だだ、いつの世界でも歴史を記述するのは人類であり、また歴史を動かすのも概ね人類の仕事である。
つまるところ、すべては「気のもちよう」といったところなのだろう。


――西暦1964(昭和39)年6月 日本帝国 帝都東京

「よう。久しぶりだな。洋介。」

「ああ。お前もな。雅行。もう二次か三次にいっているかとひやひやしたぞ?」

「ああ。既にぐでんぐでんになっているよ。艦長…いや梅津大将も巻き込まれてえらい目にあっていたんだが、今じゃよく寝ている。やっぱり皆疲れがたまっていたんだろうな。」

「東京五輪の警備計画づくりにかりだされているんだ。無理もない。俺だってさっきまでエスコート艦の予定変更に巻き込まれて泡食ってたんだから。」

日本帝国海軍少将にして統合技術研究本部の実験艦隊を統べる男、角松洋介は「俺まで巻き込まなくともいいのになぁ…」と愚痴りながらも料理店の座敷に上がった。

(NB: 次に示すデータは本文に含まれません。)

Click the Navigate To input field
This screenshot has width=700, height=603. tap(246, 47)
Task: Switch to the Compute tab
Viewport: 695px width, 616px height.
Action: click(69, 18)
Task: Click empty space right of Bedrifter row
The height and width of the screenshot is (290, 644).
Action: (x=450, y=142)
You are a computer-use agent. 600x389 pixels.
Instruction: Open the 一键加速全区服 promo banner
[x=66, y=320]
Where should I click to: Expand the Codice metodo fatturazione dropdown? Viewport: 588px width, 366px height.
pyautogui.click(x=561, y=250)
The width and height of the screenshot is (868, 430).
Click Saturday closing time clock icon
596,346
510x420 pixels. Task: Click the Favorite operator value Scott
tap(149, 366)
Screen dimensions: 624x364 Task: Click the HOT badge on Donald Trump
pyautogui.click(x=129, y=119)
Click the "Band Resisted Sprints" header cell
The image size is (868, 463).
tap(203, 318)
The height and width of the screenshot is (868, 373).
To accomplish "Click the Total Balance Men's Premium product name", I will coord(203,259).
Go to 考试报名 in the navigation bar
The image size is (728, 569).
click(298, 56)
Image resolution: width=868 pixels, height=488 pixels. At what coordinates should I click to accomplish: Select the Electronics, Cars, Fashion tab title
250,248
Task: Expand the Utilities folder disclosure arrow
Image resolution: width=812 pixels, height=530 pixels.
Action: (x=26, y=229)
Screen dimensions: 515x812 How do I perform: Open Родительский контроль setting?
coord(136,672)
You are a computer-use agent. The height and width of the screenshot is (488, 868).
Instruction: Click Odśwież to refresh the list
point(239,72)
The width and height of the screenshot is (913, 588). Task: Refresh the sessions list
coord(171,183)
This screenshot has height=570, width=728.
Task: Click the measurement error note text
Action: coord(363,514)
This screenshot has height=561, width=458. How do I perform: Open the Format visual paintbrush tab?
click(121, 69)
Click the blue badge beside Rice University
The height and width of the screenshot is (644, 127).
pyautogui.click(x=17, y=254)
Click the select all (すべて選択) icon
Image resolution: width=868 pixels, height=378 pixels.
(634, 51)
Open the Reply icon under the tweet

「お前の分はとっておいてある。おやじさーん!こいつの分、頼みます!」

はーい只今。と応じる店主。
座敷を仕切る障子を開けると、そこでは死屍累々という言葉がぴったり当てはまるような光景が広がっていた。
現在は呉鎮守府司令長官の職にある梅津元艦長(来年退役予定)は酒瓶を抱いて眠っているし、角松と菊池の友人である尾栗は鬼の戦艦「鞍馬」艦長とは思えない間抜けな様子で仰向けになって寝ている。
そのほかのかつての「みらい」クルーたちも気持ちよさそうに寝入っていた。

元「みらい」クルーの彼らに交じって、少ないが角松たちにとっても「現代」になりつつあるこの時代の男たちもまた寝入っている。
現在は第6艦隊司令として職務にあたっている「日本原潜の父」草加拓海などは眠りながら決裁印を押すようなしぐさを繰り返しているし、英国大使館付き武官から日本へ戻ってきたばかりの津田一馬などは「嶋田閣下…もう書類は…」とうわ言を言っている。

余程皆疲れていたのだろう。と角松は苦笑した。

163 :ひゅうが:2012/04/06(金) 07:52:46

「へいお待ち!」

店のオヤジが温め直した焼鳥の皿を二人分持ってきた。
どうやら菊池も角松を待っていたらしい。

二人はぐい飲みを一気に空けた。

「そっちも大変だったな。歓迎艦は『大和』に加えて『みらい』も出ることになると聞いたが。」

「ああ。何せドイツが気合いの入った艦(フネ)を寄こすらしいからな。対抗上こっちも出すものを出さなければならんのだそうだ。
うちの『常盤』だけじゃ足りんらしい。」

「それでか。こっちに予定前倒しで量産命令が来たのは。」


二人は、近況を話しあった。
といっても、海軍技研勤めの菊池と、現場で実験艦隊を率いている角松の間はそれほど疎遠というわけではないから、いきおい話は「みらい」乗組員の近況やら昨今の世界情勢の話になる。

――現在、世界はある程度の平穏のうちにある。
北米分割線は50年代のようなきな臭さを脱したし、中東の英領の独立騒ぎは急進的なものから20年後をめどにした民政移行が決まって落ち着いていた。
列強の筆頭であるこの日本周辺でも、50年代に「おいた」をした隣国で盛大な花火大会が行われたあとはまさに平穏そのものだ。
重慶政府と華南連邦の間や、北京政府と開封軍閥の間も「比較的」穏やかになっているほどだった。
そのため、1960年の予定であったのが延期が続いていたオリンピックと万博は今年開催されることが決まっている。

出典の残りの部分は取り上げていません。